Karla she's all grown up! Wow! What a beauty queen!


----------



## MopTop Havanese (Sep 25, 2006)

What a little sweetie!


----------



## karlabythec (Nov 9, 2008)

she just had a bath on Sunday....she gets dirty so fast. LOL


----------



## Sheri (Oct 11, 2008)

She's cute! Looks like she likes walks, too! Hope you took her out! :biggrin1:


----------



## karlabythec (Nov 9, 2008)

no, i tricked her for a picture...how mean, huh? shame on me!


----------



## Amy R. (Jul 1, 2007)

very cute~~she is ready to stroll down the avenue, the little beauty!


----------



## Lina (Apr 26, 2007)

haha, SO cute!


----------



## marjrc (Jan 13, 2007)

Karla, you must be kidding. Only ONE picture of sweet Gracie??!!? :brick: 

She's so cute! :biggrin1:


----------



## Eva (Jun 20, 2008)

I agree, we need more pics :biggrin1:
Gracie is so cute Karla, How big is she now?


----------



## kelrobin (Jan 21, 2008)

Adorable!!


----------



## Carefulove (Mar 20, 2009)

ound: wanna go bye bye, looks like she is saying... when, where, when?...

How adorable!


----------



## Missy (Nov 6, 2006)

Gracie looks so sweet. Like a dr suess character,


----------



## karlabythec (Nov 9, 2008)

Eva said:


> I agree, we need more pics :biggrin1:
> Gracie is so cute Karla, How big is she now?
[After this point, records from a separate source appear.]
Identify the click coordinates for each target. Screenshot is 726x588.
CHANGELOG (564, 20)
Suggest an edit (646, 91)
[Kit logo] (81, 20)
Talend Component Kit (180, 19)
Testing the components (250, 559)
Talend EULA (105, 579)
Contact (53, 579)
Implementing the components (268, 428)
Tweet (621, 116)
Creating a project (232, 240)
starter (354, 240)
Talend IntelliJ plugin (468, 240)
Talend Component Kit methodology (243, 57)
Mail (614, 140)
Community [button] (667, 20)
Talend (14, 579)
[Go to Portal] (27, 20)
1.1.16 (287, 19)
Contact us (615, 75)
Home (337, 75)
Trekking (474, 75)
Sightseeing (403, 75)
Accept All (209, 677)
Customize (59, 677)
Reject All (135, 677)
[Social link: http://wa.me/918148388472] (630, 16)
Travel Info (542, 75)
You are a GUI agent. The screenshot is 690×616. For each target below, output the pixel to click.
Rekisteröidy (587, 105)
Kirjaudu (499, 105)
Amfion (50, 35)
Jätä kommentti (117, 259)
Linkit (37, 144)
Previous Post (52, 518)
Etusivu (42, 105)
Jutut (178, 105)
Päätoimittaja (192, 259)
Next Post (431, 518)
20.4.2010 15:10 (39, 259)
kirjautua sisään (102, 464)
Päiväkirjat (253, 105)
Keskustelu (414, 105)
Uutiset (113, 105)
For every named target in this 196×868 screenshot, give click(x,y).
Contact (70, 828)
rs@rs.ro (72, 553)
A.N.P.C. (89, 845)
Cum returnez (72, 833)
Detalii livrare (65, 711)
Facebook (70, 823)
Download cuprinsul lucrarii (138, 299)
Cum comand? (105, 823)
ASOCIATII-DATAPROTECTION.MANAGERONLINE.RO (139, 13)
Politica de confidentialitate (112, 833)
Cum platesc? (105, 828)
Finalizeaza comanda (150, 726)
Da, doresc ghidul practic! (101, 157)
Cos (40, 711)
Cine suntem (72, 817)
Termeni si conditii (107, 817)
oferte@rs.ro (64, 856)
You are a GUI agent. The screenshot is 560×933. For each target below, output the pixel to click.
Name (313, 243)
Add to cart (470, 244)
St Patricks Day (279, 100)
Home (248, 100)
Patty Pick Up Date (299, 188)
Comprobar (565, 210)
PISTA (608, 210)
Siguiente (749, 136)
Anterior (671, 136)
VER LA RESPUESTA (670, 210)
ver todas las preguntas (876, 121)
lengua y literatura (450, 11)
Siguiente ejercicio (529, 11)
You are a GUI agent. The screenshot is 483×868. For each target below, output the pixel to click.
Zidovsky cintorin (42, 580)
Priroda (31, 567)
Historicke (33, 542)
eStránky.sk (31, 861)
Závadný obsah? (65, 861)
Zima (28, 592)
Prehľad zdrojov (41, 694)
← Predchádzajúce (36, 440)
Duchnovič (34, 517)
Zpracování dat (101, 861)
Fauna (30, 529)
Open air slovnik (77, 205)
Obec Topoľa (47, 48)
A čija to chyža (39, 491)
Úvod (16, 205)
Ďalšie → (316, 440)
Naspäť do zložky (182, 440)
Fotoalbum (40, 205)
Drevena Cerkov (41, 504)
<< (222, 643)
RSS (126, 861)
She weighed 10.4 about a week ago and she is 9 months.


----------



## karlabythec (Nov 9, 2008)

Missy said:


> Gracie looks so sweet. Like a dr suess character,


HAHAHAHAHAHA! You are right...she does. How funny. She is such a goofball!


----------



## ama0722 (Nov 28, 2006)

She has such a cute nose on her


----------



## Missy (Nov 6, 2006)

I love her skinny neck and big bushy paws!!! she makes my boys look like the incredible hulks~


----------



## Pixiesmom (Jul 31, 2008)

Gracie, you are so darned cute!

Beth and Pixie Puff


----------



## Scooter's Family (May 23, 2008)

Oh, she's so cute!!!


----------



## marb42 (Oct 19, 2008)

Her face and smile are just so sweet! What a beautiful girl
Gina


----------



## Julie (Feb 8, 2007)

What a cute girl Gracie is Karla! We need more pictures though!hoto::boink:hoto::boink:


----------